I think that I can cut the outside profile of the two sides so that when they go together, the holes will line up. I need to hold them down on a fixture to cut the outlines, and the raised area on the surface. I started by taking an aluminum plate that measures 6" wide by 12" long and cutting off a slice a bit over 4" long (6" by 4") and then cutting that in two equal-sized halves. Then I printed actual size pictures of the top view of both sides and taped them to the stock. I punched a spot on both sides to mark what his drawings call (0,0).
I put #1 in the mill vise and carefully centered a center drill on the cross hairs - over the spot that's marked on the metal. I drilled a clearance hole for a 5/16" - 18 thread bolt, then moved left to put the center drill over the cross hairs on the left, and repeated drilling the same size hole there. Once that was done, I removed plate one and put plate two in the vise, and started over. After all that, I was left with this:
Next, I took the vise off the mill, cleaned up everything, and put the 1/2" thick aluminum plate I've been using for a couple of years on the mill table. I kept the Y axis zero where it was because it lines up over that middle channel (you can see the bolts holding the vise down coming from that slot), and used the position the mill table was in as X for the left hole on side plate 1. The next step was to drill and tap two pairs of holes so that the spacing between them is the required distance (1.563") and separated the two sets of holes so that the two chunks of aluminum are an inch apart.
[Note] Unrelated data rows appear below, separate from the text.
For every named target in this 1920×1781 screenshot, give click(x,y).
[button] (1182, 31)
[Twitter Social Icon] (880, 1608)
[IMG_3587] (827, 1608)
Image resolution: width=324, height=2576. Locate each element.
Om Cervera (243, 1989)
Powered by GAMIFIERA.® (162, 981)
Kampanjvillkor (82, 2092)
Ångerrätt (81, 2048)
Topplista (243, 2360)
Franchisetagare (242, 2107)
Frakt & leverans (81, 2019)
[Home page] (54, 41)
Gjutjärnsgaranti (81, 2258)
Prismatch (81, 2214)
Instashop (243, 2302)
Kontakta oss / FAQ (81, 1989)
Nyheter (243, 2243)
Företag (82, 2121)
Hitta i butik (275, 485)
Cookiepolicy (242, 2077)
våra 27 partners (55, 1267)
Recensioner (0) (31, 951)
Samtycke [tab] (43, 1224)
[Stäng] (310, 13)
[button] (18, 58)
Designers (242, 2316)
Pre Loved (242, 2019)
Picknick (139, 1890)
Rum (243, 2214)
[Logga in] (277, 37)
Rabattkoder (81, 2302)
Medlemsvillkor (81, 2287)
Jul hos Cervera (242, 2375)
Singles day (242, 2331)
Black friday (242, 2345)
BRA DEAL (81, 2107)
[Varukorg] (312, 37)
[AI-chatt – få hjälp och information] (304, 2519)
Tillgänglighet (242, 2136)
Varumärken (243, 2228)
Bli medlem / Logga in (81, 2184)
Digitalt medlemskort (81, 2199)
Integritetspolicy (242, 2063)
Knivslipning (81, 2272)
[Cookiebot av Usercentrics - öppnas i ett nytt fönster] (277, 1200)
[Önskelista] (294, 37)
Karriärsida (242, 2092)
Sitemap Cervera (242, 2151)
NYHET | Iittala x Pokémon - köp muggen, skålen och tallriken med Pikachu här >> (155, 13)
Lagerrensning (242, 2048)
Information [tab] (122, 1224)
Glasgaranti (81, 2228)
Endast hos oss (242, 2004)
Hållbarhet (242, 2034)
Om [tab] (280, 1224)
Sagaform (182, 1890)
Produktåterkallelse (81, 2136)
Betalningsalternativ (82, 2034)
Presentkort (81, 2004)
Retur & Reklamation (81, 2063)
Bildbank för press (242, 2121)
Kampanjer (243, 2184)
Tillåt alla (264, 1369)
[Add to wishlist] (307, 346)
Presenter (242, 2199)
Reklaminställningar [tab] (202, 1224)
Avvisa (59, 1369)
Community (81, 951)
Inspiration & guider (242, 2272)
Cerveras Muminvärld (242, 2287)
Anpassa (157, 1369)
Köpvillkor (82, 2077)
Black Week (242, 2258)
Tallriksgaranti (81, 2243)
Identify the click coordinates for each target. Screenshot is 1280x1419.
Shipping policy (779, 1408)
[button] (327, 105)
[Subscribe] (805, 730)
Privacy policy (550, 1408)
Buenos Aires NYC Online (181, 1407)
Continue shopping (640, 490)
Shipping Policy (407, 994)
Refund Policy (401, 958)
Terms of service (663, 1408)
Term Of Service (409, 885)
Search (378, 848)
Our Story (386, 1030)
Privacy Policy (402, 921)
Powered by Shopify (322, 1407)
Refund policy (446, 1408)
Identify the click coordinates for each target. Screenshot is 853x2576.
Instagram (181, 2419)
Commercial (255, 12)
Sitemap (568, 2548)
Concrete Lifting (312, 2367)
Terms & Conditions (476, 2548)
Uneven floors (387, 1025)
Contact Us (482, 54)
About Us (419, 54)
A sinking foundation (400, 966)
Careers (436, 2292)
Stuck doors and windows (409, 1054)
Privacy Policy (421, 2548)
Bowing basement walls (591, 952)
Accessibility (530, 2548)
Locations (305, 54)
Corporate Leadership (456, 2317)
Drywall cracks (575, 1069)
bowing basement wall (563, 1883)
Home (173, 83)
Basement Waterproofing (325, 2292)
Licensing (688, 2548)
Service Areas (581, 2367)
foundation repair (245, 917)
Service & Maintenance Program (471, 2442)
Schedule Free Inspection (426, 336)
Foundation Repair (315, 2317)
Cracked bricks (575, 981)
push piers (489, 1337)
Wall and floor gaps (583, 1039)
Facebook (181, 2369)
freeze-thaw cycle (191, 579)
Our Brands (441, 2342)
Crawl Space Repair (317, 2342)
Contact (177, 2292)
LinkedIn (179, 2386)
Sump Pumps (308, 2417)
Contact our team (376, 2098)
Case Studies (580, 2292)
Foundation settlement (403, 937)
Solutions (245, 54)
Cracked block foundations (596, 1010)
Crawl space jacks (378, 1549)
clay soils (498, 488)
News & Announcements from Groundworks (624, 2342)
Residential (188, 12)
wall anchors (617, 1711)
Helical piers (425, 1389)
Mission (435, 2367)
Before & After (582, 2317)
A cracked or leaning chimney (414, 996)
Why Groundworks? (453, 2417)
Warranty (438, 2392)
That's enough so that an end mill can go between them without hitting something I don't want to cut.
As a final test, I mounted the two pieces as if I was going to cut their outlines. When it's time to cut them, I'll probably re-mount them with some shim stock under them so that the cutter can cut them free without cutting up my plate. It's bad enough the plate has marks from other builds and a large number of seemingly randomly spaced, threaded holes.
Tool paths are the next hurdle. Looking at this now, I think I could create a program that would cut out both sides in one long operation. I'd need to know the distance between the two parts to about .001" - less error would be better and I'm not sure I do. An alternative would be to use the same (0,0) point that the designer did, use two tool path files and reset the (0,0) point in the CNC controller between pieces.